== Instructions to follow ==
Please write out the following lines word for word, changing nothing.
>> START Record excerpts
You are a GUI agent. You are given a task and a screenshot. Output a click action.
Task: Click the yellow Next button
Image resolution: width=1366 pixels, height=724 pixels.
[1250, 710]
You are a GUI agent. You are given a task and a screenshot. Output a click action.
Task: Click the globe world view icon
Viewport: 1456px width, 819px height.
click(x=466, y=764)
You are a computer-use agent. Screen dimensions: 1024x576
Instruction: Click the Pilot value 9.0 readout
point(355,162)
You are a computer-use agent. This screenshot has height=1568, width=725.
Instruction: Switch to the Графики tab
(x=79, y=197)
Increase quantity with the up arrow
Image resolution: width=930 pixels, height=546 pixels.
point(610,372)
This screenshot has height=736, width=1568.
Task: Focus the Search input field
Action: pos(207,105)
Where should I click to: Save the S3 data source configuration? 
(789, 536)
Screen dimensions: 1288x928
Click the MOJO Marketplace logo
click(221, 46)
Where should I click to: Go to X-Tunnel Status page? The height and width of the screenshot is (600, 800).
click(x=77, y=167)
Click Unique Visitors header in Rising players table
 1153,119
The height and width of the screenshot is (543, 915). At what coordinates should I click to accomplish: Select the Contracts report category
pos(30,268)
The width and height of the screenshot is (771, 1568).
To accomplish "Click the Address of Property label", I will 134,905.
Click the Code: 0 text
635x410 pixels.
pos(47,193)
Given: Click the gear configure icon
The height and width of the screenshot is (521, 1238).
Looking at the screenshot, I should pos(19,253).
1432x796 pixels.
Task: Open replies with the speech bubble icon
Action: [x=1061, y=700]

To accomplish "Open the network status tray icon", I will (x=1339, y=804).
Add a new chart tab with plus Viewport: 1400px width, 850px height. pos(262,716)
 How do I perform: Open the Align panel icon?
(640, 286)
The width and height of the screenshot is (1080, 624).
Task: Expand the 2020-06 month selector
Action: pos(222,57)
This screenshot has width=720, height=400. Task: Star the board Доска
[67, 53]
>> END Record excerpts
== Response to this task ==
You are a GUI agent. You are given a task and a screenshot. Output a click action.
Task: Click the yellow Next button
Image resolution: width=1366 pixels, height=724 pixels.
[1250, 710]
You are a GUI agent. You are given a task and a screenshot. Output a click action.
Task: Click the globe world view icon
Viewport: 1456px width, 819px height.
click(x=466, y=764)
You are a computer-use agent. Screen dimensions: 1024x576
Instruction: Click the Pilot value 9.0 readout
point(355,162)
You are a computer-use agent. This screenshot has height=1568, width=725.
Instruction: Switch to the Графики tab
(x=79, y=197)
Increase quantity with the up arrow
Image resolution: width=930 pixels, height=546 pixels.
point(610,372)
This screenshot has height=736, width=1568.
Task: Focus the Search input field
Action: pos(207,105)
Where should I click to: Save the S3 data source configuration? 
(789, 536)
Screen dimensions: 1288x928
Click the MOJO Marketplace logo
click(221, 46)
Where should I click to: Go to X-Tunnel Status page? The height and width of the screenshot is (600, 800).
click(x=77, y=167)
Click Unique Visitors header in Rising players table
 1153,119
The height and width of the screenshot is (543, 915). At what coordinates should I click to accomplish: Select the Contracts report category
pos(30,268)
The width and height of the screenshot is (771, 1568).
To accomplish "Click the Address of Property label", I will 134,905.
Click the Code: 0 text
635x410 pixels.
pos(47,193)
Given: Click the gear configure icon
The height and width of the screenshot is (521, 1238).
Looking at the screenshot, I should pos(19,253).
1432x796 pixels.
Task: Open replies with the speech bubble icon
Action: [x=1061, y=700]

To accomplish "Open the network status tray icon", I will (x=1339, y=804).
Add a new chart tab with plus Viewport: 1400px width, 850px height. pos(262,716)
 How do I perform: Open the Align panel icon?
(640, 286)
The width and height of the screenshot is (1080, 624).
Task: Expand the 2020-06 month selector
Action: pos(222,57)
This screenshot has width=720, height=400. Task: Star the board Доска
[67, 53]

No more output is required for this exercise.